Bloggers can argue until they’re blue in the face about what kind of development Virginians prefer — low-density subdivisions and shopping centers, compact small towns, or dense urban environments, but the marketplace is speaking very plainly. Virtually every major development project proposed today entails mixed use on a small-town scale and density.

Projects highlighted in today’s headlines offer two cases in point:

Suffolk. Suffolk City Council has approved plans for a community of homes and businesses, “where people can walk to work and to stores,” reports Kathryn Walson with the Daily News. Similar to City Center at Oyster Point in Newport News, it would be the “first of its kind” in Suffolk. The project on a 132-acre plot of land south of the city will include 600 condominiums, two hotels and office and retail space. Two thousand, four hundred people will work there.

Chesterfield County. A local developer has filed a rezoning application to develop 1,394 acres in northwestern Chesterfield County.

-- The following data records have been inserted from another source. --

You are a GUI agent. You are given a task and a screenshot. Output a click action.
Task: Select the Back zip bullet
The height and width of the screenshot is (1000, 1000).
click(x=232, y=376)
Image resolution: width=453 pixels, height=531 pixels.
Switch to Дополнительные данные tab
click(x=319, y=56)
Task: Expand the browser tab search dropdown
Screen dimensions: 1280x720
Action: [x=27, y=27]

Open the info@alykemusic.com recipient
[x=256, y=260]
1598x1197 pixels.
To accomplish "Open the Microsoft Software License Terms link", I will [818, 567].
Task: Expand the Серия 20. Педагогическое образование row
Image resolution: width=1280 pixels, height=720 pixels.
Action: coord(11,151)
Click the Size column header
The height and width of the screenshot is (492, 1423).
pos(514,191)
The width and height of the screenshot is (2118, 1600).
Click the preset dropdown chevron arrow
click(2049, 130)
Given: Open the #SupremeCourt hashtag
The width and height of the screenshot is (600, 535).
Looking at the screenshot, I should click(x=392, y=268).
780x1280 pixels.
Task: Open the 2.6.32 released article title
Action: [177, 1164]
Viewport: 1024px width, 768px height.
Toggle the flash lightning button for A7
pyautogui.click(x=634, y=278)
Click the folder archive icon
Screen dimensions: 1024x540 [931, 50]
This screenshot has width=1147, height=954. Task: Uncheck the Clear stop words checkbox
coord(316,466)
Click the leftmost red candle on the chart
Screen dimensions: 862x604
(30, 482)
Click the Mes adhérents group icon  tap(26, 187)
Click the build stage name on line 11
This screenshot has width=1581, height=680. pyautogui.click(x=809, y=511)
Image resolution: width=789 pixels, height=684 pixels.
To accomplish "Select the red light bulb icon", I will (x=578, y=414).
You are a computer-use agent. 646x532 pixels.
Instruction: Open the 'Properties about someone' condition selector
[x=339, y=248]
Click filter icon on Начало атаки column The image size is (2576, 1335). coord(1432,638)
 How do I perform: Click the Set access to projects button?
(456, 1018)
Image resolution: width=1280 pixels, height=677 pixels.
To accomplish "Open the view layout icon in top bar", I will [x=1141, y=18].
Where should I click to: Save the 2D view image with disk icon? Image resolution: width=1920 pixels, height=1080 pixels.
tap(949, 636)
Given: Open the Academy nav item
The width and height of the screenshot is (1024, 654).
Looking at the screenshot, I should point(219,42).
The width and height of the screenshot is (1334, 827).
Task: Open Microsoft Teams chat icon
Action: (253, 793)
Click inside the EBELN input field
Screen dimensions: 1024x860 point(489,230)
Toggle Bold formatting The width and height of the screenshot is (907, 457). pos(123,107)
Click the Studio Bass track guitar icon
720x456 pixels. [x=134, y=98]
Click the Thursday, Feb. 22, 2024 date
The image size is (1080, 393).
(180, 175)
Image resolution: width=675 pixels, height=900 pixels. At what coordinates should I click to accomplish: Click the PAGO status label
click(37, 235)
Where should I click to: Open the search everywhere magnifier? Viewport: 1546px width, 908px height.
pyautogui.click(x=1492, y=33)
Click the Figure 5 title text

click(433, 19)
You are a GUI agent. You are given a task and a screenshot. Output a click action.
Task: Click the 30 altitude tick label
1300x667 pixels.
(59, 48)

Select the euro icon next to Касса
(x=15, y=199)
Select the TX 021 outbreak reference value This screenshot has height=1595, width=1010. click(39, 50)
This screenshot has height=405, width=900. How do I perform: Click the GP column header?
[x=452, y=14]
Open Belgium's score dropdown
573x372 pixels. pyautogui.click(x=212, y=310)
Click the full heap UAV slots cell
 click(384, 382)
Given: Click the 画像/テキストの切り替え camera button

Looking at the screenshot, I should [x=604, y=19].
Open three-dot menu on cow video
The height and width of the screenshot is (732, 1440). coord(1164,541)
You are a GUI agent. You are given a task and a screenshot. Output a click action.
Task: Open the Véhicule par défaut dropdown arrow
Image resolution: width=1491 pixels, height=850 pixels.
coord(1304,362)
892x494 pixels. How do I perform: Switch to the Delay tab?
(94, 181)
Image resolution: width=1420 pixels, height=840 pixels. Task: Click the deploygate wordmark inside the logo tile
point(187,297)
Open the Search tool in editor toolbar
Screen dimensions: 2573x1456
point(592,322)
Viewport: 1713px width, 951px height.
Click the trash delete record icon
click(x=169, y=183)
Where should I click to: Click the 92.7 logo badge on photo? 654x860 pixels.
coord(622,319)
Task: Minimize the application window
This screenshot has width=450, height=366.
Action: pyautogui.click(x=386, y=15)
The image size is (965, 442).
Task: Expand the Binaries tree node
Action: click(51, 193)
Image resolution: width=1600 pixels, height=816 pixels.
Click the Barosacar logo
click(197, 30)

At full build-out the Roselawn project would have 5,140 residential units and more than 1.5 million square feet of retail, office and commercial uses. Writes Julian Walker with the Times-Dispatch:

Current plans describe the Roseland property as being a self-contained townlike entity, rather than a subdivision, that would be developed as five distinct districts with its own charter.

“Everything about this project is different from what Chesterfield is used to,” said Casey Sowers, one of the Roseland developers.

The development plans call for a town center, which would be the heart of the development, with a main street featuring shops, lofts, apartments and condominiums; a regional office park with retail establishments; a village with single and multifamily uses; and two other residential neighborhoods with tree-lined streets and green space.

“At Roseland, someone can leave his or her home in the morning, have coffee at the corner cafe, go to work, go for a run or bike ride, go out to dinner, all without ever getting into a car,” Sowers said. “This should be the model for any large development in our county, to reduce dependency on the automobile.”